No such problem for Reggie Watts. The prodigiously talented improviser does not need to rely on past glories to entertain. Watts thrives upon immediacy, remarkably quick wits and a goofy, surreal charm that is equal parts bewildering and life-affirming. Relying almost entirely upon his innate ability to craft songs on the fly, utilising a looping pedal to sample his own beatboxing and musical grunts and whistles, Watts creates sublimely strange songs that are only limited by his (considerable) imagination.

Lampooning a wide range of musical genres, from dubstep, hip hop and soul, all the way through to musical theatre and slam poetry, it is when he has a workable theme that his talent really shines through. A particular highlight tonight was a curious ditty on the theme of train announcements, building to a crescendo of truly epic proportions.

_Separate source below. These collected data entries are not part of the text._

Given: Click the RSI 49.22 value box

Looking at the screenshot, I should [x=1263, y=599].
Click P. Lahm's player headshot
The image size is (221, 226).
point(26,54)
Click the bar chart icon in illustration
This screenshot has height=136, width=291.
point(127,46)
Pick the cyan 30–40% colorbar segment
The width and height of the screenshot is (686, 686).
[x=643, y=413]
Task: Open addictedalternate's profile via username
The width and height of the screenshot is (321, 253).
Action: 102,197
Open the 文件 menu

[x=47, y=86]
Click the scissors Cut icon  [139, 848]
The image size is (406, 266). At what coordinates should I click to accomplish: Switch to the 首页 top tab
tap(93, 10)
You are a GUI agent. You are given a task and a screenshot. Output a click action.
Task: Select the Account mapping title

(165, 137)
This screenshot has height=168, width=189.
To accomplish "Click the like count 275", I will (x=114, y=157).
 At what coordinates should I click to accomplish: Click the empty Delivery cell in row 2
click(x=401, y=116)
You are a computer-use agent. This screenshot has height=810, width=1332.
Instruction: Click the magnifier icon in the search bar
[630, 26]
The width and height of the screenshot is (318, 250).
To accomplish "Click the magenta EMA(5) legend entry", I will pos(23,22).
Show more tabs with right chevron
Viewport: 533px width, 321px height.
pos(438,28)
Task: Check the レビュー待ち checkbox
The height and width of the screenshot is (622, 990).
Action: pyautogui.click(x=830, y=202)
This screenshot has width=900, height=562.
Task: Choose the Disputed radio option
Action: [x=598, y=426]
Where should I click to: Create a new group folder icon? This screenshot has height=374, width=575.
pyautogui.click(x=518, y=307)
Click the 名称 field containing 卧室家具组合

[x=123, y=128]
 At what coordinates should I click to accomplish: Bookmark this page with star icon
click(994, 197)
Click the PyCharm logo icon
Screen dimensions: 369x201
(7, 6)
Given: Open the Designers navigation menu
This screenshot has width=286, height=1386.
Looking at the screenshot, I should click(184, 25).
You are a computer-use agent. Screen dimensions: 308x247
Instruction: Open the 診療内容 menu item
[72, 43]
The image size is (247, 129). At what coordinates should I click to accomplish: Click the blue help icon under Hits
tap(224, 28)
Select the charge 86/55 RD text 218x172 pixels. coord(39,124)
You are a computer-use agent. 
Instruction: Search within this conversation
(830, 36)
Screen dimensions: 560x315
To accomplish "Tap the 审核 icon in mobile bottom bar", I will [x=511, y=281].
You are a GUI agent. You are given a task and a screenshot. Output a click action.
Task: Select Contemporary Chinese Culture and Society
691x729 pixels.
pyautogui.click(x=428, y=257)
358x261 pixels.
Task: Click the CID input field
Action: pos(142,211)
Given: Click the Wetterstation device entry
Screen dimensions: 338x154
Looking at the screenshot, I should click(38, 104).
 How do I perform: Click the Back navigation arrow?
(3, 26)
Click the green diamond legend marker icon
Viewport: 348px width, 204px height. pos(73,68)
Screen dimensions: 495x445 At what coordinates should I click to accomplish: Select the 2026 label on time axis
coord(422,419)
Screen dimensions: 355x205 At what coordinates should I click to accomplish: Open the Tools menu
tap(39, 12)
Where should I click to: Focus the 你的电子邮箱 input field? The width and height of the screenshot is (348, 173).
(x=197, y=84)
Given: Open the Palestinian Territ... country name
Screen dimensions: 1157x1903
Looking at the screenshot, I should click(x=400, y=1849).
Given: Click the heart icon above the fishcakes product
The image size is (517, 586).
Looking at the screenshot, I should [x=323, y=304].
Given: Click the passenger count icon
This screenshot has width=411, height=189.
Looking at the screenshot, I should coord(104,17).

There was a noticeable lag in pace two-thirds of the way through, with crowd interaction and random musings taking precedence over the intrepid musical journeys the punters were clearly here for, but it’s impossible to not enjoy a Reggie Watts performance. From his immense mane of hair to the festive and carefree approach he has to comedy there is nothing to do but strap in for the ride and to prepare for the unexpected.          

Watts thrives upon immediacy, remarkably quick wits and a goofy, surreal charm


Editor Rating: 
Average: 4 (1 vote)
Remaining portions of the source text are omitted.